### Your assignment
With the pictures left out, transcribe exactly the lines from the one with "Click the Home gear icon in sidebar" through the end of the data.

### Working data

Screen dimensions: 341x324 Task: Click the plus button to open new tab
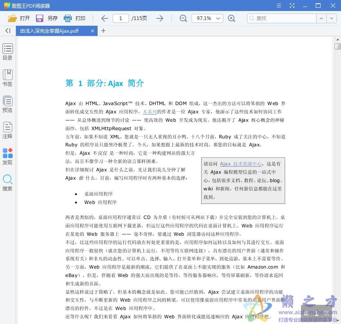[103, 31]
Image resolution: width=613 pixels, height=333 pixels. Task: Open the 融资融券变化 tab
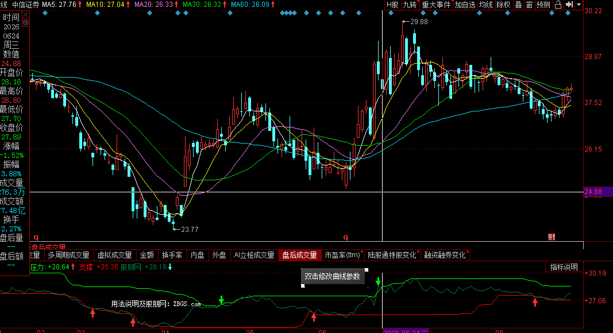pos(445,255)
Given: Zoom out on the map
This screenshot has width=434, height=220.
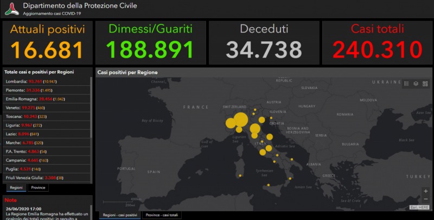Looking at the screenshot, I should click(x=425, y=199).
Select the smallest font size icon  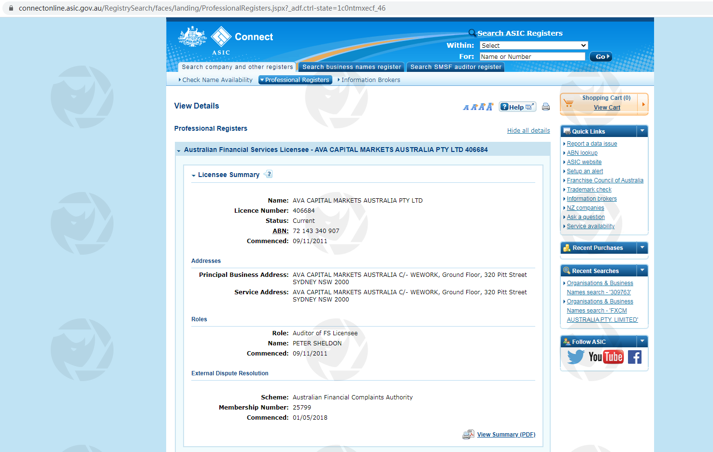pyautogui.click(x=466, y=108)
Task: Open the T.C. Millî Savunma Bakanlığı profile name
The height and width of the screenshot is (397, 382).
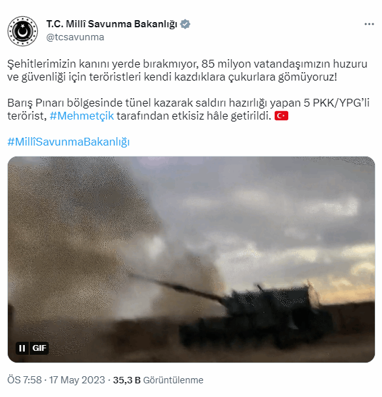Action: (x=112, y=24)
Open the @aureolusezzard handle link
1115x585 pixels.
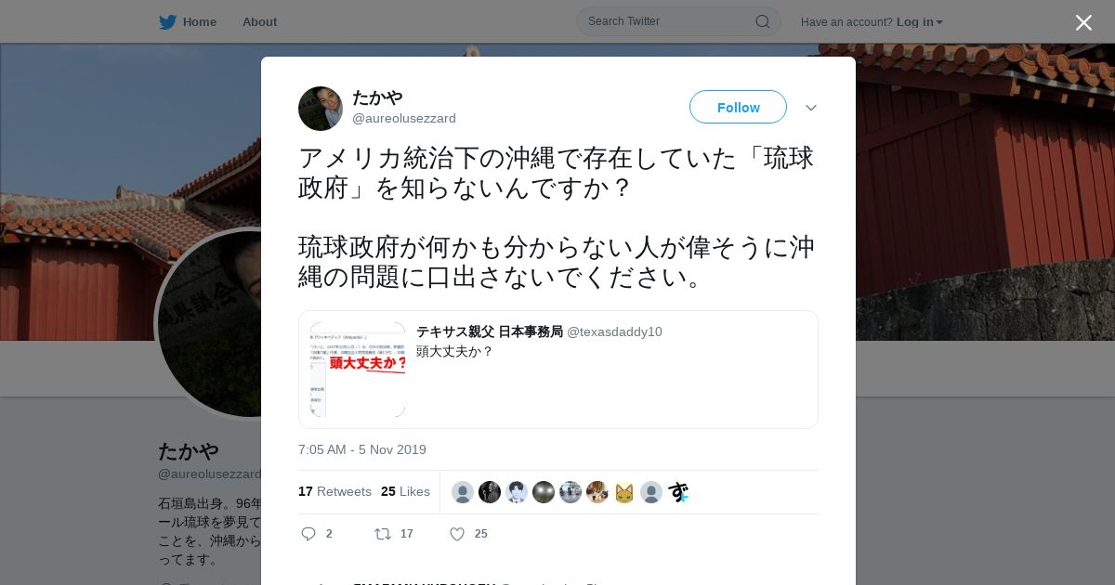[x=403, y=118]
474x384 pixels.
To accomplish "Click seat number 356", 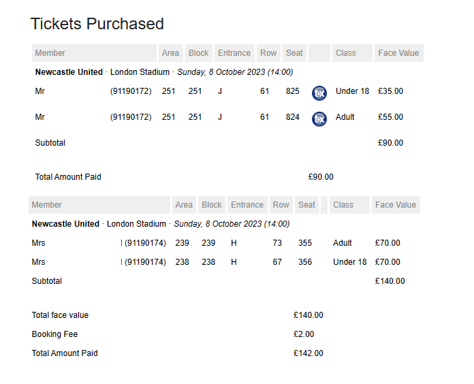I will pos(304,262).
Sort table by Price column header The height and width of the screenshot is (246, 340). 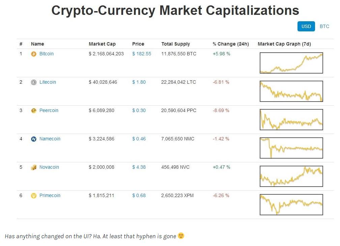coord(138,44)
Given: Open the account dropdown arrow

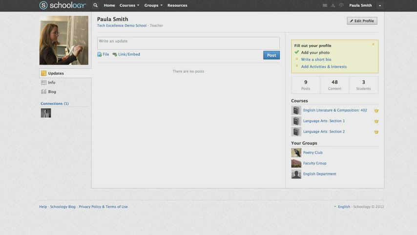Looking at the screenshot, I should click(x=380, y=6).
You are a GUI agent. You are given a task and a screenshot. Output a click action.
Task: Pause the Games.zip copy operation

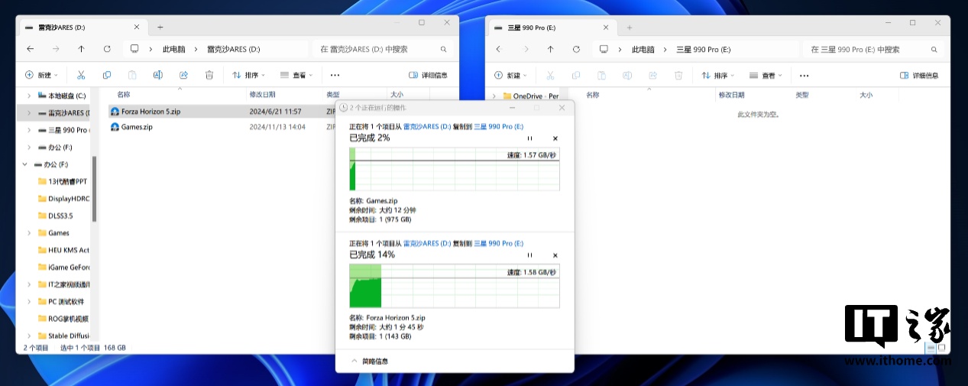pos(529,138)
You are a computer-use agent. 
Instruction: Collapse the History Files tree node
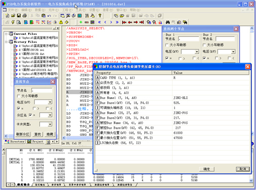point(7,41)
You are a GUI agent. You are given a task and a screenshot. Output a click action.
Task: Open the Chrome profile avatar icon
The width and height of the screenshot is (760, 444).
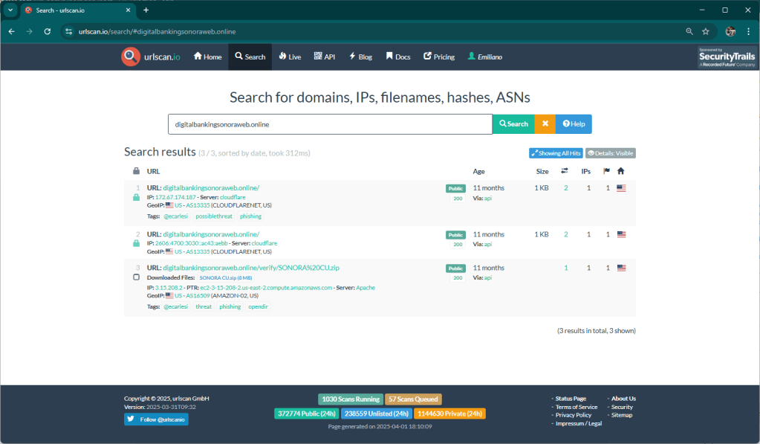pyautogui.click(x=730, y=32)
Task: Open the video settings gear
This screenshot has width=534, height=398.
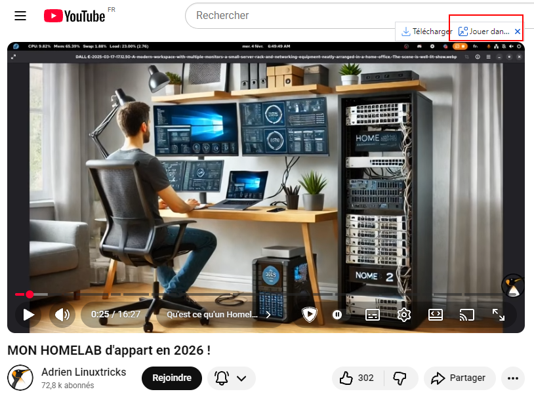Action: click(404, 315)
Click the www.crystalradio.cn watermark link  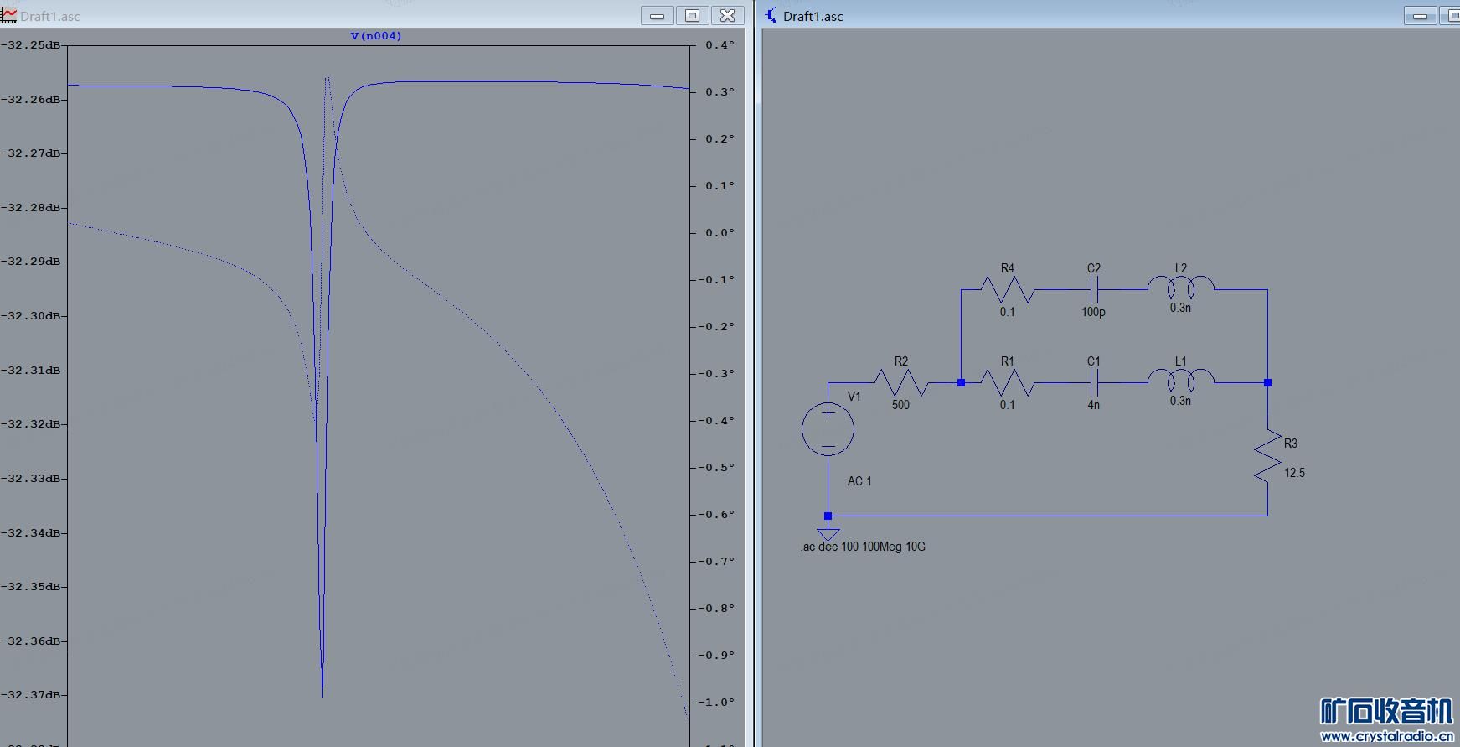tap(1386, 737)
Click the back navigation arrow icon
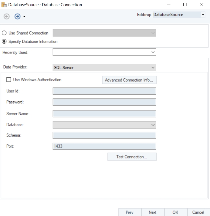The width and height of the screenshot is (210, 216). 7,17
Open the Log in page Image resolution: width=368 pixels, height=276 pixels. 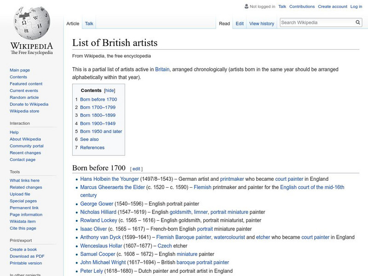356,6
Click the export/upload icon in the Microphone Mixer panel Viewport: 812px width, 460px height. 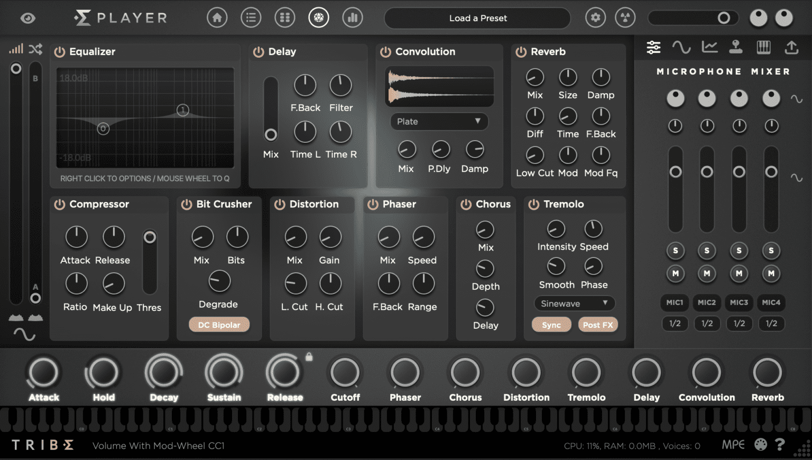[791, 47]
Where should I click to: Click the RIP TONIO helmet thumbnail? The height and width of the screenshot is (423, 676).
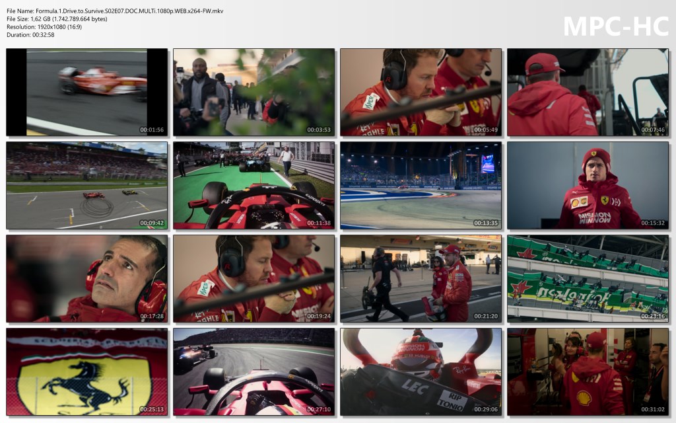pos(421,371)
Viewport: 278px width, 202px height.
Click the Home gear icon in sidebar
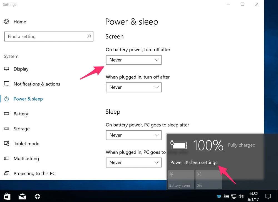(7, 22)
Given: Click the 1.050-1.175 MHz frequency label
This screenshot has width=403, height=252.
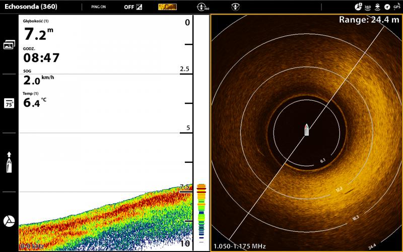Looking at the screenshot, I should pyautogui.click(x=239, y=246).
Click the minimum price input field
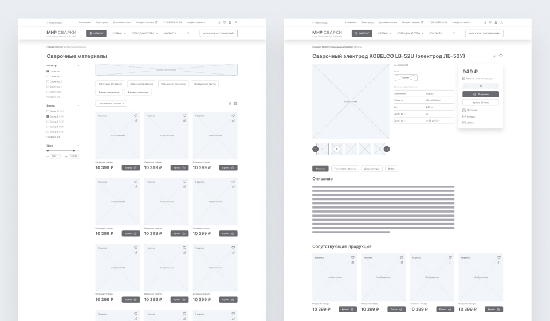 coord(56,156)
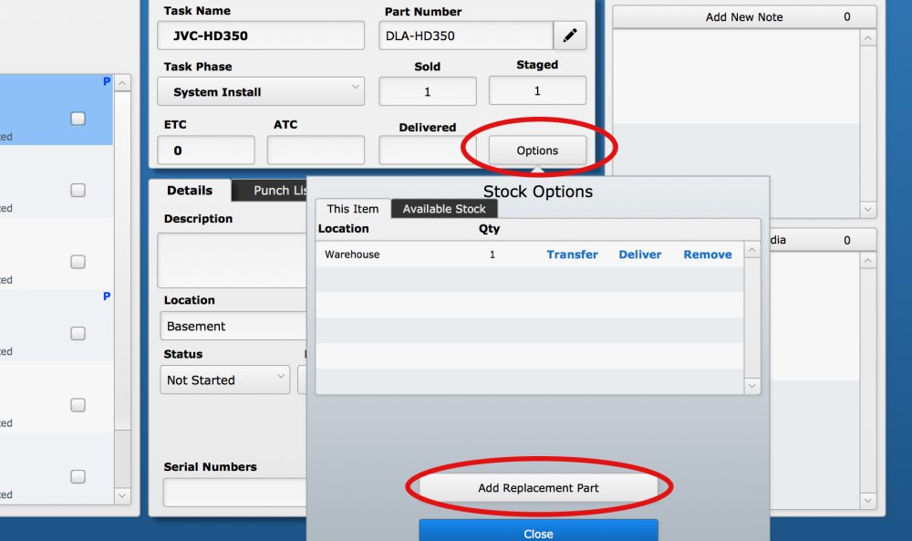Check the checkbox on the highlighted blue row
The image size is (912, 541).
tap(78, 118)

### Result for this exercise
Click the Home gear icon in sidebar
(7, 22)
Given: Click the 1.050-1.175 MHz frequency label
This screenshot has width=403, height=252.
Looking at the screenshot, I should pyautogui.click(x=239, y=246).
Click the minimum price input field
 coord(56,156)
Check the checkbox on the highlighted blue row
The image size is (912, 541).
tap(78, 118)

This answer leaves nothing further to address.